# Homestead in West TN for sale offered at a great price



## knuckledragger (Jun 6, 2007)

This certainly isn't what my family wants, but due to cutbacks in the fire department, we are having to downsize, move to town, and see if I can make it into nursing school.

We are selling our homestead. We have a four bed, three bath house (2300 square feet) on four acres that includes:

a pond with bass and possible catfish and bream
a 30'x30' shop wired for electricity
a 22'x10' barn with a loft, wired for electricity with an adjoining...
10'x6' chicken coop
2 peach trees, 2 apple trees, 2 blueberry bushes
a large garden area including some raised beds that easily produces 100+ quarts of veggies a year
fenced and cross fenced

It have it priced well below appraisal to move it quickly. We are wanting to get $130,000 for it. It is between Ripley and Henning, TN. Let me know if you are interested.


----------



## StickyFloors (Aug 4, 2014)

Sounds lovely, good luck to you!


----------



## Wylie Kyote (Dec 1, 2009)

Hey knuckledragger. Sounds good but do you have pic's?

Wylie


----------



## knuckledragger (Jun 6, 2007)

not yet. I am doing some trim work in the house and getting registered for school. I will update this post with pics in the near future.


----------

*Request*: What price does the seller ask for the homestead in the listing above?

*Information given*:
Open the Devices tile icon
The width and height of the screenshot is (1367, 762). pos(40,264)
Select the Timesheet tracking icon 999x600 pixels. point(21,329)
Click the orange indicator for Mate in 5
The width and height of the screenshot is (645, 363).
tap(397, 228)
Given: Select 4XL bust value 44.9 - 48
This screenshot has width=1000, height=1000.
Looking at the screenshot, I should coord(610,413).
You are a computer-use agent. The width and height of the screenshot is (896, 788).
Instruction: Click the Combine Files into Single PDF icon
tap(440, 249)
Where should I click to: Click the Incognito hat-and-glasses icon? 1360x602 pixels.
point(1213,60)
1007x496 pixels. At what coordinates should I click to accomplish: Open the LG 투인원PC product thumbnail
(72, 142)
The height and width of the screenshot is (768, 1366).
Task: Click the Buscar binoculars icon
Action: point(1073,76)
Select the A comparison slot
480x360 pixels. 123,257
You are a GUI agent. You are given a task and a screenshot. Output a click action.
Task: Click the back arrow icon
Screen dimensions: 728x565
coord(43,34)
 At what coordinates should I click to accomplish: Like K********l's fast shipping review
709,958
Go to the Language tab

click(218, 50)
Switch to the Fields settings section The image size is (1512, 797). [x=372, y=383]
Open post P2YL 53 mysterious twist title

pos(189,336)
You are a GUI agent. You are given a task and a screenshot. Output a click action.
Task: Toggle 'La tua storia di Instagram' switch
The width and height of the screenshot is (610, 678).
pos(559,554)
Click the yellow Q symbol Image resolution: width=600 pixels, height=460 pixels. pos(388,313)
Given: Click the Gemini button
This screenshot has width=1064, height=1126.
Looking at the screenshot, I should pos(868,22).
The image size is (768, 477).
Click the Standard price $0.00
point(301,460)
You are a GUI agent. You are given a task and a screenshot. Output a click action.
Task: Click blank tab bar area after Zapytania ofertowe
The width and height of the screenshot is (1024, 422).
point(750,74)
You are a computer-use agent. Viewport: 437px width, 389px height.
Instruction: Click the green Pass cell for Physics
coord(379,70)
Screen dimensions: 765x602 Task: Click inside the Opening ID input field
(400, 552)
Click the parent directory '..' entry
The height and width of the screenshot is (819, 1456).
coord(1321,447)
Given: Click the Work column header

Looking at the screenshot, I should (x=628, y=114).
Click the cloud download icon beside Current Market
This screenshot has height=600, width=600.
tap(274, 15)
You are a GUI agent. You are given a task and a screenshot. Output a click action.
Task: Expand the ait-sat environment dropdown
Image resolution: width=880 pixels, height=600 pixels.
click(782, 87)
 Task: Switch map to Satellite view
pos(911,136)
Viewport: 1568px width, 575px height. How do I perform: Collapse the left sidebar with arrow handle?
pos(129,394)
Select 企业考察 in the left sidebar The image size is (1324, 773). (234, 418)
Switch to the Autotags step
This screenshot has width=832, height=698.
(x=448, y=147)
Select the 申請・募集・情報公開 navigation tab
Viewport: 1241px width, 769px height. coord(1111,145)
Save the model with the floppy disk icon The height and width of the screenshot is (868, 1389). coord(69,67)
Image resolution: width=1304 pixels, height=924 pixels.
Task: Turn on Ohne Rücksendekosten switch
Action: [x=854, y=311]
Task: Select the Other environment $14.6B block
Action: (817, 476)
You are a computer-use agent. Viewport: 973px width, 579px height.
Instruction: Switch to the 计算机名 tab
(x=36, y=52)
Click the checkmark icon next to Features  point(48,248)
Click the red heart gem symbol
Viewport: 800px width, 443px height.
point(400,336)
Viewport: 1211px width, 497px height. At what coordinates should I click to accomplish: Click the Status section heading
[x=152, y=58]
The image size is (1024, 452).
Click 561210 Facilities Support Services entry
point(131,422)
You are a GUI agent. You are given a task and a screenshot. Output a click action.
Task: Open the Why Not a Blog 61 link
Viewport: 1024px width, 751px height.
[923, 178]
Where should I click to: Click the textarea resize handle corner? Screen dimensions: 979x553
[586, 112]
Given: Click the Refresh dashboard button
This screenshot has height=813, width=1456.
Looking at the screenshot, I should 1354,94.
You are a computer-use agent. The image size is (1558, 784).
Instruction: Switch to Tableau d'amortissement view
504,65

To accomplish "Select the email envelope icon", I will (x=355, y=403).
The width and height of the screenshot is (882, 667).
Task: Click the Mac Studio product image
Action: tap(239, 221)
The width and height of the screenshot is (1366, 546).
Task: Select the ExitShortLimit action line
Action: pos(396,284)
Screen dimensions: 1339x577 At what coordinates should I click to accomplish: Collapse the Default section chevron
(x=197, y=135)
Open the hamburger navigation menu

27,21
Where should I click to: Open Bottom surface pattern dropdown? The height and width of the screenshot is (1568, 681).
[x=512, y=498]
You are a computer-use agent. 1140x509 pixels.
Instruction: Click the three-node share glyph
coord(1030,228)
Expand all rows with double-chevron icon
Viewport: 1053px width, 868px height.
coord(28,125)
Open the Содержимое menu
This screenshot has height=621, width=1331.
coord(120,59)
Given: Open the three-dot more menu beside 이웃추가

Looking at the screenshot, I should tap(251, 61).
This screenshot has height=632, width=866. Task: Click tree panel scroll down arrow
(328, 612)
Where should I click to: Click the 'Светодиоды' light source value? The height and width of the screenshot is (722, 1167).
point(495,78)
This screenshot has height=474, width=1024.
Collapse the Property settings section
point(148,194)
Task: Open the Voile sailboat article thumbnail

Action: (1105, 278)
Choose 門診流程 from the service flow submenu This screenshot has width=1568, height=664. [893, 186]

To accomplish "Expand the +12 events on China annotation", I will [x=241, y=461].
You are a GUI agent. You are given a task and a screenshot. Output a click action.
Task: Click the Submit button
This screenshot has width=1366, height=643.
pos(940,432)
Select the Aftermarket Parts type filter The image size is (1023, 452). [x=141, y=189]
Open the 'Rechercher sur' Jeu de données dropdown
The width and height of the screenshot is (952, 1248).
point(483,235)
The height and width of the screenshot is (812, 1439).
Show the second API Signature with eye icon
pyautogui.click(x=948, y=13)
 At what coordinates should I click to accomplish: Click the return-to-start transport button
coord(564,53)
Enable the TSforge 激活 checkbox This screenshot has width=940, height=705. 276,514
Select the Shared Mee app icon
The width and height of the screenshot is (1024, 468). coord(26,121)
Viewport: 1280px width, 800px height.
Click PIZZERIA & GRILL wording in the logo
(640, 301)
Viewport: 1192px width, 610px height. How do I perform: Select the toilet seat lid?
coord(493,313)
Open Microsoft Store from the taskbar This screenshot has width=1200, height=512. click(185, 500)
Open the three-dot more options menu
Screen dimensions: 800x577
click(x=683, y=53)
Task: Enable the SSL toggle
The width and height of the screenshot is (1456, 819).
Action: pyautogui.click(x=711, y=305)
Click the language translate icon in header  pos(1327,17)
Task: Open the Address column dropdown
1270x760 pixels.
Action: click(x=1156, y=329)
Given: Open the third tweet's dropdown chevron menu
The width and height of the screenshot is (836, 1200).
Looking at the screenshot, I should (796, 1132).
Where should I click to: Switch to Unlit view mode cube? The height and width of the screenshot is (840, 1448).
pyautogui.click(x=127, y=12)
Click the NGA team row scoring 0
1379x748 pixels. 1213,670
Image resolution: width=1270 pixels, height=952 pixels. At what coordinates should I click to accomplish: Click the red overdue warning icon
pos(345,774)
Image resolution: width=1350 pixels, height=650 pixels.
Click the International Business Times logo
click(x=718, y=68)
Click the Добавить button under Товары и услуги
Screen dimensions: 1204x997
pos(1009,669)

*The output*: $130,000